The empirical formula of a compound is $C{{H}_{4}}$. One mole of this compound has a mass of 42 g. Its molecular mass is:
A) $C{{H}_{2}}$
B) ${{C}_{2}}{{H}_{2}}$
C)${{C}_{3}}{{H}_{6}}$
D)${{C}_{3}}{{H}_{8}}$

Answer 1

Hint: An empirical formula is the simplest whole number ratio of atoms present in a compound whereas molecular formula shows the exact number of different types of atoms present in a molecule of a compound. Refer to the relation between molecular mass and empirical formula.

Complete answer:
We are given that the empirical formula of a compound is $C{{H}_{2}}$. One mole of this compound has a mass of 42 g.
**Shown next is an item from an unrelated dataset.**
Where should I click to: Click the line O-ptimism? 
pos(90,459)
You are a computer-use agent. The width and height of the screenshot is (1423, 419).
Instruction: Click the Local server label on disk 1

This means, the molecular mass of the compound is given because the mass of one mole of a substance in grams is called its molecular mass.
We are asked to find the molecular formula of the compound. Let us proceed in the steps.
Step 1. Determine empirical formula mass.
Add the atomic masses of various atoms present in the empirical formula to calculate empirical formula mass.
For $C{{H}_{2}}$, Empirical formula mass: $12+(2\times 1)$ = 14 g.
Step 2. Divide the molecular mass by empirical formula mass.
The molecular mass of the compound is 42 g.
Therefore,$\dfrac{Molecular\,mass}{Empirical\,mass}=\dfrac{42}{14}=3=(n)$
Step 3. Multiply empirical formula by $n$ obtained above to get the molecular formula.
 Molecular formula = $Empirical\,formula\times n$
Where, n=3 and empirical formulas is $C{{H}_{2}}$
Therefore, molecular formula is ${{(C{{H}_{2}})}_{3}}$, or ${{C}_{3}}{{H}_{6}}$

Hence, option C is correct.

Note:
The molecular formula obtained i.e., the compound ${{C}_{3}}{{H}_{6}}$is known with the common name ‘propylene’ and IUPAC name as propene. Its structure is $C{{H}_{2}}=CH-C{{H}_{3}}$. It is an unsaturated compound. If the mass percent of various atoms present in a compound is known, its empirical formula can be determined and consequently, molecular formula can also be determined.